I don't think MS gives specifics regarding profits with any of the different divisions. Isn't that the way it is? If yes, it would cut against the grain for MS to do something different with the gaming division.
 

sircaw

Banned
I don't think MS gives specifics regarding profits with any of the different divisions. Isn't that the way it is? If yes, it would cut against the grain for MS to do something different with the gaming division.
i am not sure about other divisions, for me personally, i only follow the gaming divisions of companies like Sony and Microsoft.

I am really interested to see how Gamepass is going to affect the industry in the long term, hence why i want to see as much detail as possible
 

MacReady13

Member
Thoughts on PC? Or do you think Microsoft will lock games purchase behind gamepass?

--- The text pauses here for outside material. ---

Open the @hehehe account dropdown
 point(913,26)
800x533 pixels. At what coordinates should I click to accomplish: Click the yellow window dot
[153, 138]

Might have missed an assumption.
Nope. Haven't missed anything. We are, in this thread, talking about Xbox and Gamepass so i'm not talking PC. And yes, I do think eventually Microsoft will lock their games behind gamepass. That is a future I don't want.
 

kingfey

Banned
Does it make sense, to keep it quiet, if it's such a success, that's the real question?

i just find it very surprising.
Because whatever gamepass makes, goes back to it, or cover xbox costs.

Think of it like Amazon shopping. It shows as a loss lead. But still grows everyday. Because everything it got, goes back to amazon shopping. Its why you see Amazon food store. Its reinvesting in to the business.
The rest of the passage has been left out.